Results: A total of 468 pts from 62 sites in five countries (Austria, Germany, Italy, Netherlands and Spain) were screened for the study. 379 were not eligible, 347 because of MRD-negativity/low risk after frontline treatment and 32 because of progression between end of frontline and screening (11), withdrawal of consent (15) and other reasons (6). Out of 89 randomized pts, 60 received lenalidomide and 29 placebo. Randomized pts had a median age of 64 (range, 32-80), a median CIRS Score of 2 (range, 0-6), and 85.2% were male. 11.4% /20.5% of the pts had a 17p deletion/TP53 mutation, and 90.2% of the pts had an unmutated IGHV gene status at baseline. At randomization, 37% of pts had a high and 63% an intermediate MRD level, respectively. At data cut off, pts had received a median of 10 (range 0-42) treatment cycles [lenalidomide, 11 (0-42); placebo, 9 (1-35)]. Treatment was discontinued in 27 pts on lenalidomide and in 21 pts on the placebo arm due to adverse events (17 vs 6 pts), disease progression (4 vs 13 pts), withdrawal of consent (4 vs 2 pts) and other reasons (2 vs 2 pts). Treatment with lenalidomide was more frequently associated with neutropenia (30.4% vs 3.4%), gastrointestinal disorders (55.4% vs 27.6%), nervous system disorders (30.4% vs 13.8%), respiratory disorders (35.7% vs 13.8%) and skin disorders (60.7% vs 27.6%). Infections (50% vs 62.1%) and vascular disorders (14.3% vs 17.2%) were not increased in the lenalidomide compared to the placebo arm. Three deaths have been observed so far, one in the lenalidomide arm (acute lymphoblastic leukemia) and two in the placebo arm (1 progressive multifocal leukoencephalopathy; 1 Richter’s syndrome). After a median observation time of 17.7 months, the hazard ratio for PFS was 0.198 with 95% confidence interval (CI) 0.083 to 0.475 (stratified by MRD level at randomization). The median PFS in the placebo arm was 14.6 months, and was not reached in the lenalidomide arm (see figure 1). The one-sided p-value from the stratified log-rank test was 0.000059/2, thus smaller than the determined efficacy boundary 0.0006 derived from the Hwang-Shih-DeCani spending function based on 24 PFS events. Conversion to MRD negativity has been observed only in the lenalidomide arm, data will be presented at the meeting.

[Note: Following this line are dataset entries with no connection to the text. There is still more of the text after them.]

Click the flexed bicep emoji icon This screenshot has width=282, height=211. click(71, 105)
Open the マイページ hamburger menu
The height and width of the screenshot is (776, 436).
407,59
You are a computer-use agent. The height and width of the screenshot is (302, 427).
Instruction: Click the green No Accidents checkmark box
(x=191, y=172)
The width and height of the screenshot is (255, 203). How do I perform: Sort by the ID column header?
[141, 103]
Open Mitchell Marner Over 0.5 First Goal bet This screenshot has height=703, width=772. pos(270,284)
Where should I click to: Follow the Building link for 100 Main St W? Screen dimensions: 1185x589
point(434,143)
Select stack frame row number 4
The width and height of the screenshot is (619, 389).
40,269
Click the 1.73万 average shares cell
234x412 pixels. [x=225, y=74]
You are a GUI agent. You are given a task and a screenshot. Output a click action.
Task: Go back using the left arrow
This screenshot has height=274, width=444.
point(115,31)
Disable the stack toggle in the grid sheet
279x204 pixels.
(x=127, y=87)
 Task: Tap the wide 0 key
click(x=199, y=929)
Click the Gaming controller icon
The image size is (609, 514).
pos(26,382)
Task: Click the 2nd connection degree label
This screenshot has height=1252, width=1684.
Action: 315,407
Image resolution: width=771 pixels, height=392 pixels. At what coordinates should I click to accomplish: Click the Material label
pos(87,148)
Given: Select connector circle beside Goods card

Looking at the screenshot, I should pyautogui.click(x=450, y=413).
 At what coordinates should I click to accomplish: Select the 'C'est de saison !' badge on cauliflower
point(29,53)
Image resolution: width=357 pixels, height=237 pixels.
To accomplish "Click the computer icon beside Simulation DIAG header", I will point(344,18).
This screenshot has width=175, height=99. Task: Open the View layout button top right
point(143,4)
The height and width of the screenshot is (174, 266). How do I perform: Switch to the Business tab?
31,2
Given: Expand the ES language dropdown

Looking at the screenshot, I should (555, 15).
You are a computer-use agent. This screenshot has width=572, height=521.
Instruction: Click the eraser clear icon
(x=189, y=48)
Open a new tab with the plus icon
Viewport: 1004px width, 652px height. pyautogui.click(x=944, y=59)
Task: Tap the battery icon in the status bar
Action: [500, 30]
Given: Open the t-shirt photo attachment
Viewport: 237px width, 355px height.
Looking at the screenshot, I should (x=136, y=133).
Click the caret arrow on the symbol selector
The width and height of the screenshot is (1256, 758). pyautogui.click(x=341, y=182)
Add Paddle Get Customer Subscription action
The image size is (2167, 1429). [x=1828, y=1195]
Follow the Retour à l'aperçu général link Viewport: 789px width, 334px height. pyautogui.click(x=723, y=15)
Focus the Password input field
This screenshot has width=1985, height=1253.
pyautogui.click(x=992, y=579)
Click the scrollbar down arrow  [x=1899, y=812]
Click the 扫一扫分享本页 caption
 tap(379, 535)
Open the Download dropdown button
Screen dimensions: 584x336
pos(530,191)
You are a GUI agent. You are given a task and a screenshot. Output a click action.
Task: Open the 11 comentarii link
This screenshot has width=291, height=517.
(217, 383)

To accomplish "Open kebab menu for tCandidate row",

Conclusion: Lenalidomide is a feasible and efficacious maintenance option for high risk CLL after chemoimmunotherapy and substantially prolonged PFS in high risk CLL patients resulting in a relative risk reduction for progression of more than 80%. An independent data monitoring committee assessed the results as being robust and reliable and recommended unblinding of the study as well as continuing treatment with lenalidomide. The PFS observed in the placebo arm independently confirms the prognostic significance of the MRD based risk assessment model, which might be used in future trials.